#### Activity
Word for word, return the entries listed below.

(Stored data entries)
-- Opening Marker --
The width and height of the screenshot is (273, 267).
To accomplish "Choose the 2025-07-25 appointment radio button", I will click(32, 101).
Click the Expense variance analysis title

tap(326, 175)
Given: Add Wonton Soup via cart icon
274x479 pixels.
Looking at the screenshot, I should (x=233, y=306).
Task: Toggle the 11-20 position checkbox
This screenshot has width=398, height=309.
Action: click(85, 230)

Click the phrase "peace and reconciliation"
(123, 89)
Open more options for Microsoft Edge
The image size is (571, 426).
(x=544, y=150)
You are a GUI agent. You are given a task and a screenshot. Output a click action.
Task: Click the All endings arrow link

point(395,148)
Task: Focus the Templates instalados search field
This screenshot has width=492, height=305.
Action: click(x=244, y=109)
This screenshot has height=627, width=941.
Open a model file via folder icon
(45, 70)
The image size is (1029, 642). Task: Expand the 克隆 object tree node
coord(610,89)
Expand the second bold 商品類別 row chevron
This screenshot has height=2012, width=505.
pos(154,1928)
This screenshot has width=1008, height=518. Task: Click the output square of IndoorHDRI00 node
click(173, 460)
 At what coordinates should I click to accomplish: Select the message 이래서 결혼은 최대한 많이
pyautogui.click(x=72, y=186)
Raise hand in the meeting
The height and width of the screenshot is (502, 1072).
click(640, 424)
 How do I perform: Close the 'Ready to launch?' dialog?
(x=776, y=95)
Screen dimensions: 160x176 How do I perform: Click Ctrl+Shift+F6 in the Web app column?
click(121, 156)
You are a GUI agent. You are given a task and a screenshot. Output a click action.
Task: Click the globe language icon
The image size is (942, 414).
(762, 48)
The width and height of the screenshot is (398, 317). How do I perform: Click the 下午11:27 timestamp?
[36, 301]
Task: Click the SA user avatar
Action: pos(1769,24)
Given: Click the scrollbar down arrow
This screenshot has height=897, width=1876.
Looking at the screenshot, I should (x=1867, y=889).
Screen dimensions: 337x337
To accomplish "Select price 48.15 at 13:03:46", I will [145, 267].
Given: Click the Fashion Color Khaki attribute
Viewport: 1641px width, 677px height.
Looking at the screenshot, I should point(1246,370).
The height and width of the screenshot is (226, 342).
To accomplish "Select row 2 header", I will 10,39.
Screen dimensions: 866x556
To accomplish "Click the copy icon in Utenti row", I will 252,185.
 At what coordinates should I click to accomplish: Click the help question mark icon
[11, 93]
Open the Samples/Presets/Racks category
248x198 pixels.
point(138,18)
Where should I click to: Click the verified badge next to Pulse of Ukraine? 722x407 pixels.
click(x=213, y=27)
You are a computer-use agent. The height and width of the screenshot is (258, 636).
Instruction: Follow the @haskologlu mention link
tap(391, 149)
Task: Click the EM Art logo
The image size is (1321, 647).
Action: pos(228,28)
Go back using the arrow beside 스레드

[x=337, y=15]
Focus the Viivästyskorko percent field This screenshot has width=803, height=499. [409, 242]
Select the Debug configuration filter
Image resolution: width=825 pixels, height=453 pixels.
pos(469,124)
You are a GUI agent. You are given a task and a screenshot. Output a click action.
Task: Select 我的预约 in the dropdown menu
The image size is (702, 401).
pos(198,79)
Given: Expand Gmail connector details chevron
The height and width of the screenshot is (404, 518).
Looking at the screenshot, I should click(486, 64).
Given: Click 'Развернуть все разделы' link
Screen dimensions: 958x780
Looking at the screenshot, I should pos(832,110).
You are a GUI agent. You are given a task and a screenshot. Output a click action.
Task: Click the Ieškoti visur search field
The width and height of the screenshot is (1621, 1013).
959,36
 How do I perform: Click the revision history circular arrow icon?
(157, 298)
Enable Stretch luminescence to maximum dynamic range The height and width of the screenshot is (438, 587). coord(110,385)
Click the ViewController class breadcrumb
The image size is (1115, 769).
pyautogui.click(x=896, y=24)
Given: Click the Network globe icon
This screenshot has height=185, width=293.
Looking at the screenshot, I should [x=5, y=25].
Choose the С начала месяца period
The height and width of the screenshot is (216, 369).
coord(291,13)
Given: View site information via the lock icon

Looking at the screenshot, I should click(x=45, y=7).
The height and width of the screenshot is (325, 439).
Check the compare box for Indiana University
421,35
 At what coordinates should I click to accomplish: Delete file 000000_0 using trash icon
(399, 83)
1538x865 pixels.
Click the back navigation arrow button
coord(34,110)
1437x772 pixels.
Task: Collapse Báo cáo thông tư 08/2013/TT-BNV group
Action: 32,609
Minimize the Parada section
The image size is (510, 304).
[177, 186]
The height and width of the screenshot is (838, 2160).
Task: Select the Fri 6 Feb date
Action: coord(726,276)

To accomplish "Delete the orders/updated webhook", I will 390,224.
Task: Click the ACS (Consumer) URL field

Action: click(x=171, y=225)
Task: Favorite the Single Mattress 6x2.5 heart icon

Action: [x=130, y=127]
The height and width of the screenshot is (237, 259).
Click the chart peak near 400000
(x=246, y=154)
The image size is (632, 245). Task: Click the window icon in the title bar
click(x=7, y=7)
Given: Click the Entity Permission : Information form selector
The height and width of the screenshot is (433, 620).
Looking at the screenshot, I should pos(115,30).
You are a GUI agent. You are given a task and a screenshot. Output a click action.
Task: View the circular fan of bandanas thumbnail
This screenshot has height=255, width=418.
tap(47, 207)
-- Closing Marker --
#### Response box
The width and height of the screenshot is (273, 267).
To accomplish "Choose the 2025-07-25 appointment radio button", I will click(32, 101).
Click the Expense variance analysis title

tap(326, 175)
Given: Add Wonton Soup via cart icon
274x479 pixels.
Looking at the screenshot, I should (x=233, y=306).
Task: Toggle the 11-20 position checkbox
This screenshot has width=398, height=309.
Action: click(85, 230)

Click the phrase "peace and reconciliation"
(123, 89)
Open more options for Microsoft Edge
The image size is (571, 426).
(x=544, y=150)
You are a GUI agent. You are given a task and a screenshot. Output a click action.
Task: Click the All endings arrow link

point(395,148)
Task: Focus the Templates instalados search field
This screenshot has width=492, height=305.
Action: click(x=244, y=109)
This screenshot has height=627, width=941.
Open a model file via folder icon
(45, 70)
The image size is (1029, 642). Task: Expand the 克隆 object tree node
coord(610,89)
Expand the second bold 商品類別 row chevron
This screenshot has height=2012, width=505.
pos(154,1928)
This screenshot has width=1008, height=518. Task: Click the output square of IndoorHDRI00 node
click(173, 460)
 At what coordinates should I click to accomplish: Select the message 이래서 결혼은 최대한 많이
pyautogui.click(x=72, y=186)
Raise hand in the meeting
The height and width of the screenshot is (502, 1072).
click(640, 424)
 How do I perform: Close the 'Ready to launch?' dialog?
(x=776, y=95)
Screen dimensions: 160x176 How do I perform: Click Ctrl+Shift+F6 in the Web app column?
click(121, 156)
You are a GUI agent. You are given a task and a screenshot. Output a click action.
Task: Click the globe language icon
The image size is (942, 414).
(762, 48)
The width and height of the screenshot is (398, 317). How do I perform: Click the 下午11:27 timestamp?
[36, 301]
Task: Click the SA user avatar
Action: pos(1769,24)
Given: Click the scrollbar down arrow
This screenshot has height=897, width=1876.
Looking at the screenshot, I should (x=1867, y=889).
Screen dimensions: 337x337
To accomplish "Select price 48.15 at 13:03:46", I will [145, 267].
Given: Click the Fashion Color Khaki attribute
Viewport: 1641px width, 677px height.
Looking at the screenshot, I should point(1246,370).
The height and width of the screenshot is (226, 342).
To accomplish "Select row 2 header", I will 10,39.
Screen dimensions: 866x556
To accomplish "Click the copy icon in Utenti row", I will 252,185.
 At what coordinates should I click to accomplish: Click the help question mark icon
[11, 93]
Open the Samples/Presets/Racks category
248x198 pixels.
point(138,18)
Where should I click to: Click the verified badge next to Pulse of Ukraine? 722x407 pixels.
click(x=213, y=27)
You are a computer-use agent. The height and width of the screenshot is (258, 636).
Instruction: Follow the @haskologlu mention link
tap(391, 149)
Task: Click the EM Art logo
The image size is (1321, 647).
Action: pos(228,28)
Go back using the arrow beside 스레드

[x=337, y=15]
Focus the Viivästyskorko percent field This screenshot has width=803, height=499. [409, 242]
Select the Debug configuration filter
Image resolution: width=825 pixels, height=453 pixels.
pos(469,124)
You are a GUI agent. You are given a task and a screenshot. Output a click action.
Task: Select 我的预约 in the dropdown menu
The image size is (702, 401).
pos(198,79)
Given: Expand Gmail connector details chevron
The height and width of the screenshot is (404, 518).
Looking at the screenshot, I should click(486, 64).
Given: Click 'Развернуть все разделы' link
Screen dimensions: 958x780
Looking at the screenshot, I should pos(832,110).
You are a GUI agent. You are given a task and a screenshot. Output a click action.
Task: Click the Ieškoti visur search field
The width and height of the screenshot is (1621, 1013).
959,36
 How do I perform: Click the revision history circular arrow icon?
(157, 298)
Enable Stretch luminescence to maximum dynamic range The height and width of the screenshot is (438, 587). coord(110,385)
Click the ViewController class breadcrumb
The image size is (1115, 769).
pyautogui.click(x=896, y=24)
Given: Click the Network globe icon
This screenshot has height=185, width=293.
Looking at the screenshot, I should [x=5, y=25].
Choose the С начала месяца period
The height and width of the screenshot is (216, 369).
coord(291,13)
Given: View site information via the lock icon

Looking at the screenshot, I should click(x=45, y=7).
The height and width of the screenshot is (325, 439).
Check the compare box for Indiana University
421,35
 At what coordinates should I click to accomplish: Delete file 000000_0 using trash icon
(399, 83)
1538x865 pixels.
Click the back navigation arrow button
coord(34,110)
1437x772 pixels.
Task: Collapse Báo cáo thông tư 08/2013/TT-BNV group
Action: 32,609
Minimize the Parada section
The image size is (510, 304).
[177, 186]
The height and width of the screenshot is (838, 2160).
Task: Select the Fri 6 Feb date
Action: coord(726,276)

To accomplish "Delete the orders/updated webhook", I will 390,224.
Task: Click the ACS (Consumer) URL field

Action: click(x=171, y=225)
Task: Favorite the Single Mattress 6x2.5 heart icon

Action: [x=130, y=127]
The height and width of the screenshot is (237, 259).
Click the chart peak near 400000
(x=246, y=154)
The image size is (632, 245). Task: Click the window icon in the title bar
click(x=7, y=7)
Given: Click the Entity Permission : Information form selector
The height and width of the screenshot is (433, 620).
Looking at the screenshot, I should pos(115,30).
You are a GUI agent. You are given a task and a screenshot. Output a click action.
Task: View the circular fan of bandanas thumbnail
This screenshot has height=255, width=418.
tap(47, 207)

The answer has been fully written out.